I've talked at length about Madame Bounxou Chanthraphone being recognized this Friday by the Council on Asian Pacific Minnesotans during the annual Heritage Dinner at the Earle Brown Center and the once-in-a-lifetime Leadership Awards given by the Council, which was appointed by the Minnesota legislature.
This year is a special year for Lao Minnesotans because we get to honor and recognize two of our own during the awards, the second being Dr. Adisack Nhouyvanisvong, for his leadership in education and the community.
Adisack Nhouyvanisvong has been a teacher, student, entrepreneur, artist and family man. In a way he has lived many lives but he has always been committed to reaching for the best both in himself and in others. He has over 12 years of experience working in education, including the Minnesota Department of Education, helped to found the modern Lao American literary movement and formed a Minnesota technology company, inspiring many across the country given his humble origins as a refugee and immigrant from Laos.
He's been an exceptional role model and a good friend for many years.
As a graduate student Dr. Adisack Nhouyvanisvong co-founded the SatJaDham Lao LIterary Project, a grass-roots organization established to promote the Lao literary arts. In 2010 he co-founded Naiku, an educational software company focused on bringing educational technology tools to help teachers and students.
Dr. Nhouyvanisvong spent the last twelve years working in education in Minnesota. He has created and ensured the psychometric integrity of large-scale educational assessments for the Minnesota Department of Education and for large testing companies. He has taught at the University of Minnesota and is an adjunct faculty at Metropolitan State University and Saint Mary's University.
Dr. Nhouyvanisvong received his Ph.D. from Carnegie Mellon University and his MBA from the University of Minnesota. He's one of the few Lao in the country who hold an advanced degree but he's inspired a generation to reach for the best within themselves and others and much of our national conversations as a community were made possible because of him.

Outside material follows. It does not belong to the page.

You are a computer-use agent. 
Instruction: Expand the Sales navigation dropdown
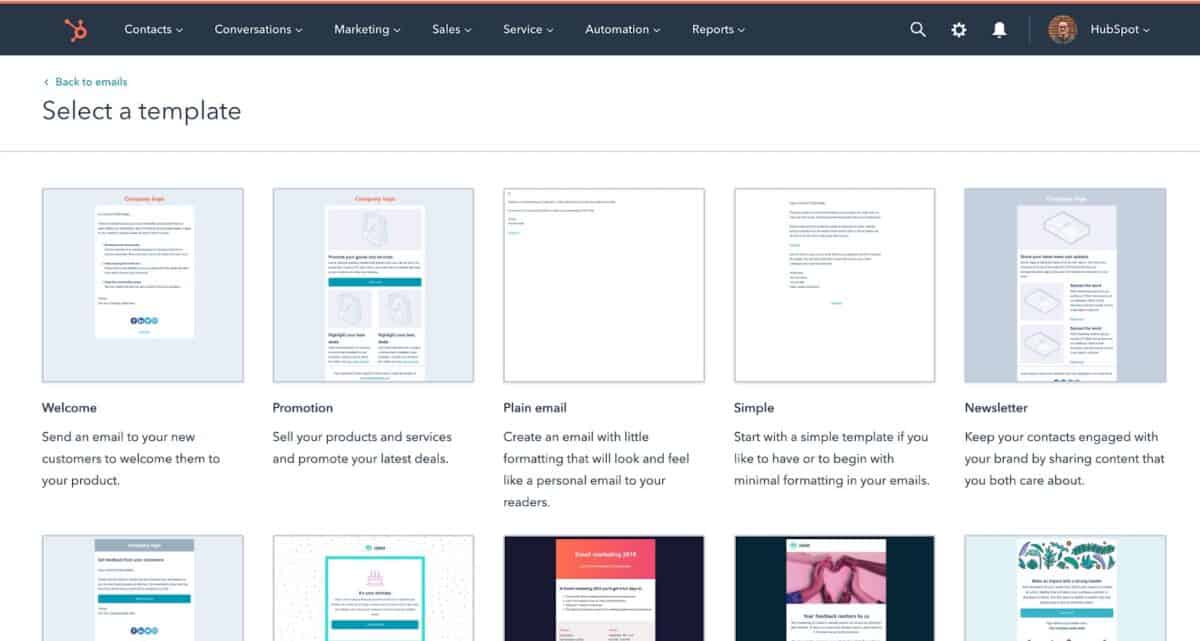tap(451, 30)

Success wasn't always a guarantee. There were many uncertainties along the way.
At the end of the war in Laos in 1975, his family’s journey was just beginning. It would take them to many states including Southwest Minnesota, North Carolina and Fresno, California. They were hoping to start over and build a new life with each other and the community. No one could say what would happen next, but it was clear Adisack loved to learn. Getting his advanced degrees, he set precedent and became a role model for many Lao, inspiring others and demonstrating academic success is possible.
But he also wanted to give back to the community and in 1995 he helped to co-found the SatJaDham Lao Literary project, a grassroots movement to give voice to the nearly 200,000 Lao refugees scattered across the globe and set in motion much of the modern expressive voice of Lao in America today.
He also has volunteered with many charitable causes including the recent Twin Cities exhibit Legacies of War: Refugee Nation, a multimedia, interdisciplinary project to examine the complex relationship of the Lao journey to Minnesota which drew over 1,200 people. Dr. Nhouyvanisvong was also a featured guest of the first Lao American Writers Summit, gathering nationally recognized Lao writers from across the country, many for the first time in 35 years, and recently spoke at the Lao Student Association of Minnesota's Student New Year Celebration at the University of Minnesota.
Last year he teamed up with local entrepreneurs who were just as passionate about learning technology as he was and he formed Naiku, an educational software company that has been discussed in the Star Tribune and Asian American Press. He continues to live in Minnesota with his wife and three children and is instilling a deep love of art, culture, education and community service within them.
From 1996 to 2002, Adisack and the grassroots organizers of SatJaDham produced five of the earliest collections of Lao American writing by Lao in their own voices.
As Lao Americans, we can see the results of these efforts as many in SatJaDham went on to lead and participate in national and local organizations committed to education, the arts and the success of Lao both in America and around the world. Organizations such as the Center for Lao Studies in California and the Lao Heritage Foundation. Adisack is often very humble about his efforts in this process but I believe it is fair to say much of the Lao American renaissance we see is possible in part because of opportunities and encouragement he and his friends created.
In 1995, they made direct connections between the arts, academic success, grass roots philanthropy and community building, a little ahead of their time as we look around the country today.
I deeply look forward to what he will contribute to our world in the years ahead and happily congratulate him with my thanks for all that he made possible here in Minnesota.